Angiotensin II

  • ISI Order Code:

    ANG2

  • CPT Code:

    82163

Clinical Significance

Angiotensin II is an eight amino acid peptide formed by Angiotensin Converting Enzyme (ACE) cleavage of Angiotensin I.   Angiotensin II is metabolized further to Angiotensin III.  Angiotensin II release is controlled by Renin, blood pressure, blood volume, sodium balance and by Aldosterone concentration.  Levels of Angiotensin II are increased in many types of hypertension.  Angiotensin II stimulates the release of Anti-Diuretic Hormone, ACTH, Prolactin, Luteinizing Hormone, Oxytocin and Aldosterone.  Angiotensin II increases vasoconstriction and inhibits tubular resorption of sodium, and can increase endothelial cell growth.

  • Reference Range:

    10 – 60 pg/ml.

  • Procedure:

    Angiotensin II is measured by direct ELISA.

  • Expected Turnaround Time:

    7-10 Business Days

  • Turnaround time is defined as the usual number of days from the date of receipt of a specimen for testing to when the result is released to the ordering facility.

  • Report:

    Sample Report

Patient Preparation

Patient should be on a normal sodium diet, 110 mEq. sodium.  Patient should be in a recumbent posture for at least 30 minutes prior to collection of specimen.  Diuretics, mineralocorticoids, glucocorticoids, estrogens, oral contraceptives, and ACTH medications and sodium, potassium, and posture all affect Angiotensin levels.

Specimen Collection

3 ml EDTA plasma should be collected and separated as soon as possible.  Freeze plasma immediately after separation.  Minimum specimen size is 1 ml.

  • Rejection Criteria:

    Gross hemolysis/lipemia/icteric

Special Specimens

For tumor/tissue and various fluids (i.e.
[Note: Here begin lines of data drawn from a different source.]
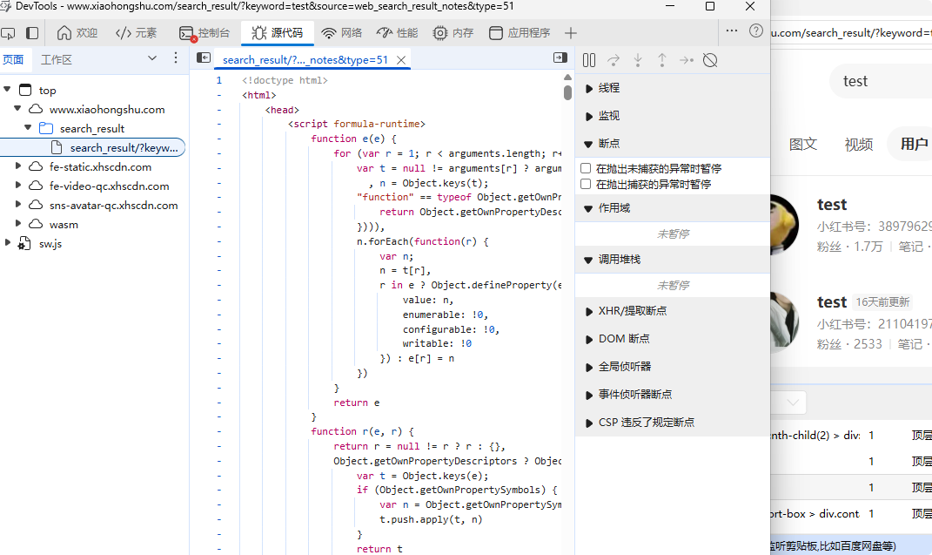The width and height of the screenshot is (932, 555).
Task: Add a new DevTools tool tab
Action: 571,33

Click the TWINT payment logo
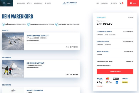pos(116,79)
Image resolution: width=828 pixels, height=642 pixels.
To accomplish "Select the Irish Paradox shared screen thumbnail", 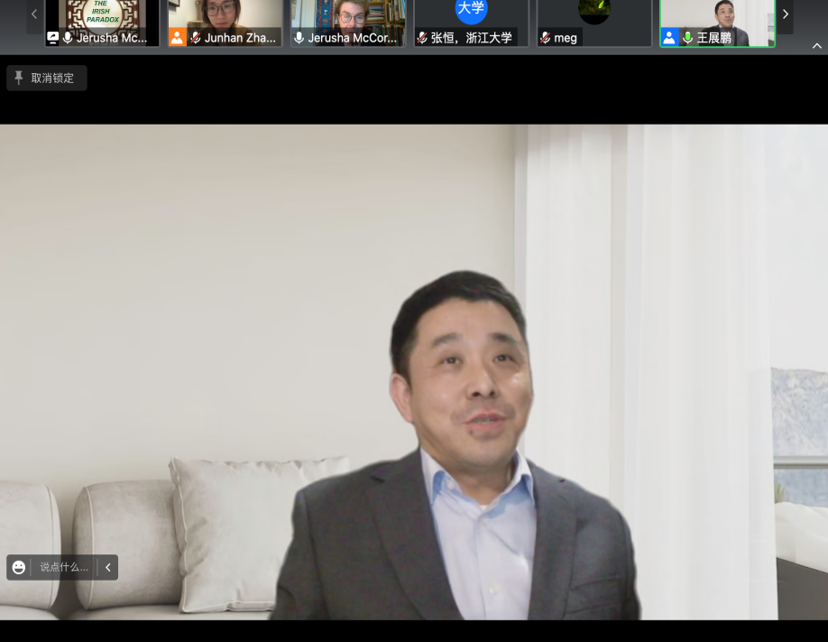I will pos(101,16).
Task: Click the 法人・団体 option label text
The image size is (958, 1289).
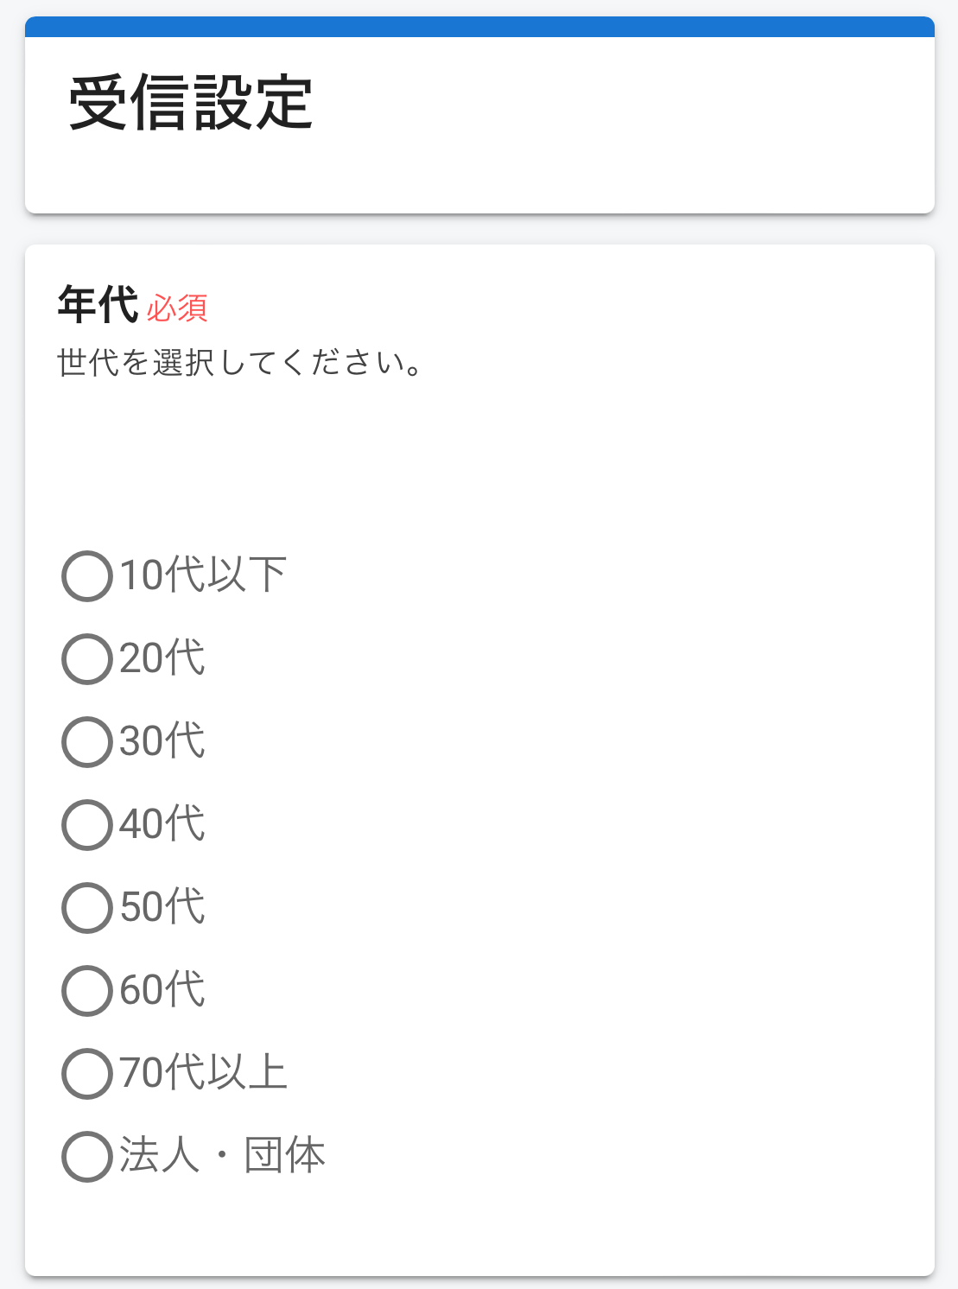Action: pos(223,1156)
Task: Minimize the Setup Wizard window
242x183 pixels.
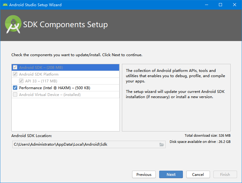Action: [206, 5]
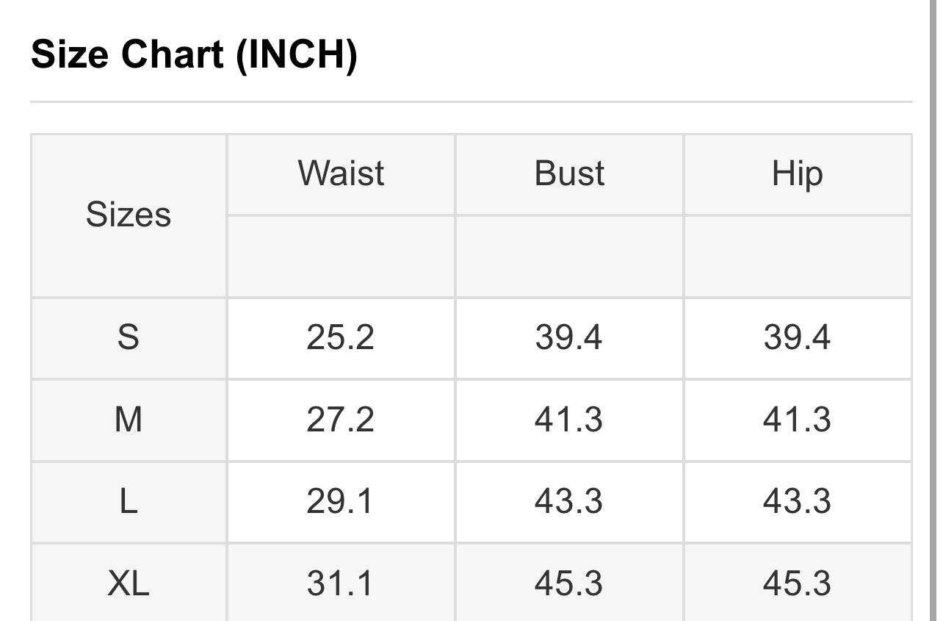Click waist value 31.1 for size XL

pos(341,584)
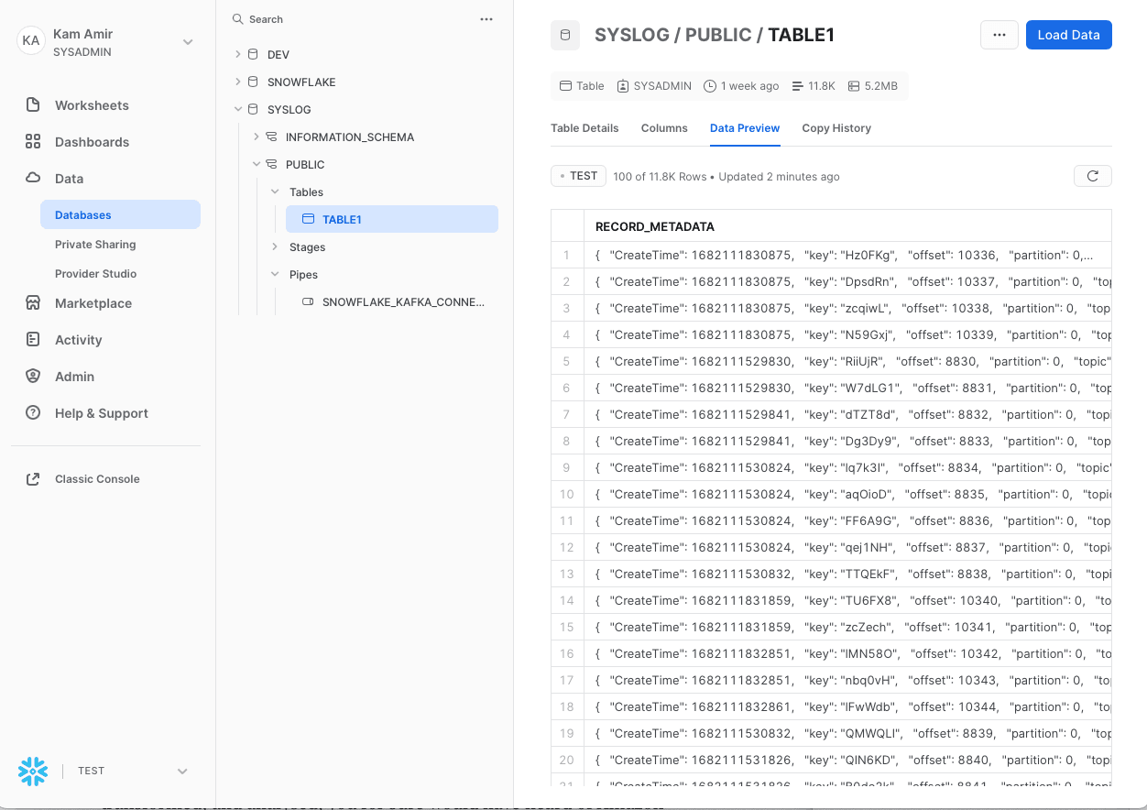Open the Activity log icon
This screenshot has height=810, width=1147.
click(33, 340)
CSF, peritoneal, synovial, etc.), contact the Institute for requirements and special handling.

Shipping Instructions

Ship specimens frozen in dry ice.

References

1. van Hooft IMS, Grobbee DE, Derkx FHM, et al.  Renal Hemodynamics and the Renin-Angiotensin-Aldosterone System in Normotensive Subjects with Hypertensive and Normotensive Patients.  N Engl J Med 324:1305-1311, 1991.

2. Kosunin KJ and Pakarinen A.  Correlations Between Plasma Renin Activity, Angiotensin II, and Aldosterone.  J Clin Endocrinol Metab. 47:665,1978.